The Michigan Department of Transportation hosted an open house Wednesday at Crockery Township Hall to explain the $3.6 million project to widen and reconstruct M-104 widening and reconstruction. The project begins July 9.

Two miles of M-104 (Cleveland Street) will be widened from west of 124th Avenue east to Interstate 96 as part of the M-231 project. M-231 is a new route along 120th Avenue that includes a new Grand River crossing in Robinson and Crockery townships.

The first 10 days of M-104 reconstruction will be the worst, according to MDOT construction engineer Gregg Zack, when travel will be limited to one lane with flaggers.

During the rest of the project, which should be completed by late October, traffic will flow one lane in each direction.

Zack said the road would be widened to three lanes at Powers Avenue west of 124th, and to five lanes as it approaches 120th Avenue and I-96.

The Muskegon-based MDOT engineer estimates construction wait time could be 10-20 minutes during peak times.

“What we always see after people do it for a day or two, they find an alternate route,” Zack said.

Travel will be unrestricted from 3 p.m.

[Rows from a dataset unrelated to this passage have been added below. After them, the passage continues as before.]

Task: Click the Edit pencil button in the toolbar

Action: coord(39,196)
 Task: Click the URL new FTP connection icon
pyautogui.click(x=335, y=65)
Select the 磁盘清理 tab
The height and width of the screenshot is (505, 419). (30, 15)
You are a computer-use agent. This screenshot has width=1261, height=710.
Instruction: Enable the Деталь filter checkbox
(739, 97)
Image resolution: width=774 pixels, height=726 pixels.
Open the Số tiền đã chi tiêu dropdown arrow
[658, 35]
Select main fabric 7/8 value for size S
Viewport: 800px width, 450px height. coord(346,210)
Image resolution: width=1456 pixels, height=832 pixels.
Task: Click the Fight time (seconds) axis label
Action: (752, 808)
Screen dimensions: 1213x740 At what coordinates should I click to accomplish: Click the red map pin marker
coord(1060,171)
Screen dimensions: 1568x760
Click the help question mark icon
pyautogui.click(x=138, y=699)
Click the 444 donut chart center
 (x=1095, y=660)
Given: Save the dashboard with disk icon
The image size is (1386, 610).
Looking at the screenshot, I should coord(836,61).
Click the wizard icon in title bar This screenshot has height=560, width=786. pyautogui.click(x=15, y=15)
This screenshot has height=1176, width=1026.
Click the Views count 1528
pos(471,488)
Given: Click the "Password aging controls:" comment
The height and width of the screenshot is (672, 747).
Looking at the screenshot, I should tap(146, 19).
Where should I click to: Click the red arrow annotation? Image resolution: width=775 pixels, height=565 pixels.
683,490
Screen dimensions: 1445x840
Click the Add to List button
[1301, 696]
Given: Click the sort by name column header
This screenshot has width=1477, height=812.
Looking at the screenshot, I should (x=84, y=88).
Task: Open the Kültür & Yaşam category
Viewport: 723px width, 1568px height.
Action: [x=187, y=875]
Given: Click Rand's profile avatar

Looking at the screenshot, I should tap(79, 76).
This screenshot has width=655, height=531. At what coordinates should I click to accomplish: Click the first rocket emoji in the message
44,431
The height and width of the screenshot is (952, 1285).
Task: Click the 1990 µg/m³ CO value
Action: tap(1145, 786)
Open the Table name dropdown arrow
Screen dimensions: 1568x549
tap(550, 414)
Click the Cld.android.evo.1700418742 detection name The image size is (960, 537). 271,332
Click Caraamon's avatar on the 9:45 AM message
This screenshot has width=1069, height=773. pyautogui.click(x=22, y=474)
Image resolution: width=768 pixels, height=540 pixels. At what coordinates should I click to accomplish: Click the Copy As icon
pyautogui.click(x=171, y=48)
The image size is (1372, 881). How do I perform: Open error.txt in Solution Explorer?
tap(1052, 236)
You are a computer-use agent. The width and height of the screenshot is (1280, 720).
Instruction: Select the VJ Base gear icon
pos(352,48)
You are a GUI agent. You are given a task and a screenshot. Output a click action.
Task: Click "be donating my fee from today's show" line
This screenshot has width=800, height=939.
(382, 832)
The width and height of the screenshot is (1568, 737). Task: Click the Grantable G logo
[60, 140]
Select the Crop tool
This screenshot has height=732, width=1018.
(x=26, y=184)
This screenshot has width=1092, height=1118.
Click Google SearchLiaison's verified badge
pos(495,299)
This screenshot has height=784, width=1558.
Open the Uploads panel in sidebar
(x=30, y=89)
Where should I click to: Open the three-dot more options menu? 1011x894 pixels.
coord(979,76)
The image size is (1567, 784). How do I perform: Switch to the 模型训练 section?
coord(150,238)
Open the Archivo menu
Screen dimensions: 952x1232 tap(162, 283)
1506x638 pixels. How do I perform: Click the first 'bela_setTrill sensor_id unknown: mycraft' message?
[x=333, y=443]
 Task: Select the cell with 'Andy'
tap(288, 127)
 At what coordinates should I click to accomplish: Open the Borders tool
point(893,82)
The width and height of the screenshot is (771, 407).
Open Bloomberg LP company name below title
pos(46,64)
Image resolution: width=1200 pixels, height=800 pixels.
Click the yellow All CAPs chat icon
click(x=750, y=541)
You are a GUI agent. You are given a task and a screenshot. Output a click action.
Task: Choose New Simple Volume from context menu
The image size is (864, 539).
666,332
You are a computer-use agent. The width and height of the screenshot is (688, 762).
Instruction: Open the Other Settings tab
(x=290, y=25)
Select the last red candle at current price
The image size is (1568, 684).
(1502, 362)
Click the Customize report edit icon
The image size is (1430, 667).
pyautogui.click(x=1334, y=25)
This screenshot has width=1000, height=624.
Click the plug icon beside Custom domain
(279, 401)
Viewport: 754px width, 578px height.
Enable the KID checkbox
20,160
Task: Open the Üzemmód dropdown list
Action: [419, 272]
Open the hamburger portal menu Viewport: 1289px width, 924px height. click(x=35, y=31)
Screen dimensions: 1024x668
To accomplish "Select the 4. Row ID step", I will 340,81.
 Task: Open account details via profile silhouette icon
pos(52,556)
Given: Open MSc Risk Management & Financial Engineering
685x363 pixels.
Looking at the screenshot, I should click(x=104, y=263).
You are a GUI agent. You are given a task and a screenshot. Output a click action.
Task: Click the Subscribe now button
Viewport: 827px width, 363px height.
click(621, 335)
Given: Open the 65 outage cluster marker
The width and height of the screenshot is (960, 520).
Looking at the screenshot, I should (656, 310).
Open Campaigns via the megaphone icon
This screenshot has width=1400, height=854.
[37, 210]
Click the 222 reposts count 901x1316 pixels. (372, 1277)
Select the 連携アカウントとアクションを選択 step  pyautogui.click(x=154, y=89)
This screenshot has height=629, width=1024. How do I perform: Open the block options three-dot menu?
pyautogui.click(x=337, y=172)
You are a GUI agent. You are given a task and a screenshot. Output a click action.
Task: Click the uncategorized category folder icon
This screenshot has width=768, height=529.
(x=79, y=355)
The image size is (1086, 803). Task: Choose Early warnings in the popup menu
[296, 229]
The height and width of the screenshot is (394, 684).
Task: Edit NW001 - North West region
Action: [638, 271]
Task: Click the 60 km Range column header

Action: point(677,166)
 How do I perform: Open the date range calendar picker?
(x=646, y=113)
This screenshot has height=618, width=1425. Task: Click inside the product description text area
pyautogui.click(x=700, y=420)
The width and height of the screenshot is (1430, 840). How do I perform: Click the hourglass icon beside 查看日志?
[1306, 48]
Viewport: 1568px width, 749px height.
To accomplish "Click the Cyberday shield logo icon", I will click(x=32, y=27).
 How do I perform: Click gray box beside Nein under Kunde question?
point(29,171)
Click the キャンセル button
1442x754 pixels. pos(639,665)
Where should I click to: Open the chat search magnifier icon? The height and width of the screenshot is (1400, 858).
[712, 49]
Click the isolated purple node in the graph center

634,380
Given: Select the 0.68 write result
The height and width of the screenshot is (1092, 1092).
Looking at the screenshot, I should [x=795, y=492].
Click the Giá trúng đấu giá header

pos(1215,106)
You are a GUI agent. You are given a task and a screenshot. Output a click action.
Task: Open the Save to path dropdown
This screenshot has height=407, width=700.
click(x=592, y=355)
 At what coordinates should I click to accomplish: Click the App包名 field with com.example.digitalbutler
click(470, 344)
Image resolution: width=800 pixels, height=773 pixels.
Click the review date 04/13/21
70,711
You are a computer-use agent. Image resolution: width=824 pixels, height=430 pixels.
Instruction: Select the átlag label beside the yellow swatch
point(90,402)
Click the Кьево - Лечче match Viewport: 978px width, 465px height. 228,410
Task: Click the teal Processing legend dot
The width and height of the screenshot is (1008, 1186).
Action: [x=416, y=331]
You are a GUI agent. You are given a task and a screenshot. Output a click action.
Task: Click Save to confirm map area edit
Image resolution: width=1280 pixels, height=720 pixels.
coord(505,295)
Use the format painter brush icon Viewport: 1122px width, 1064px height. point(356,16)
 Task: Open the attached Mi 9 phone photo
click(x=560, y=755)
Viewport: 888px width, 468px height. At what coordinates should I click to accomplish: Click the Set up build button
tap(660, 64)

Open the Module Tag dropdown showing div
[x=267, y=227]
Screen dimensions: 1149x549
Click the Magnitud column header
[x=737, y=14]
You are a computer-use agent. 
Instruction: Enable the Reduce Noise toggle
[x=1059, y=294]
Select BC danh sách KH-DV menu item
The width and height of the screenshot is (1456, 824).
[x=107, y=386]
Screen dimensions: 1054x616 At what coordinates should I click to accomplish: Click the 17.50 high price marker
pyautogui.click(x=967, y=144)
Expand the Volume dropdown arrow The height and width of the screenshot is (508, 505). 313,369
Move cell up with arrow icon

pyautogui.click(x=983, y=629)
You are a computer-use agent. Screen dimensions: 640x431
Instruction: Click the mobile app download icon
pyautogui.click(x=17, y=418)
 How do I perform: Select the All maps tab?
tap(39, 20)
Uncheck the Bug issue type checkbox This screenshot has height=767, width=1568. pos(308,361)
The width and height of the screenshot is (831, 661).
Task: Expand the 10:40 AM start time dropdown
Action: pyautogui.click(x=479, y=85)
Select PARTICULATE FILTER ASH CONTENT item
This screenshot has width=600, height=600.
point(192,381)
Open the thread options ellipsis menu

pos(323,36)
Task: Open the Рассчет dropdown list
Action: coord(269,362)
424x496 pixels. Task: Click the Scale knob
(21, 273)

Fridays until 6 a.m. Mondays.

The M-231 bypass is projected to be completed by 2015 if federal and state funds come through as anticipated, according to MDOT Transportation Service Manager Art Green. He said the entire cost of the bypass, right down to the traffic signals, is estimated at $300 million.

Green predicts the highway will be a boon for the local area.

“Usually what happens is development finds new frontiers, which can't be bad for Michigan right now,” he said. “This means good things for townships and cities because their tax base grows.”

Green said another river crossing is overdue. The only two bridges over the Grand River in Ottawa County are at U.S. 31 in the Tri-Cities and 68th Avenue at Eastmanville.

“The river has been a big barrier for a lot of years,” Green said. “Some of these smaller communities may just come back alive.”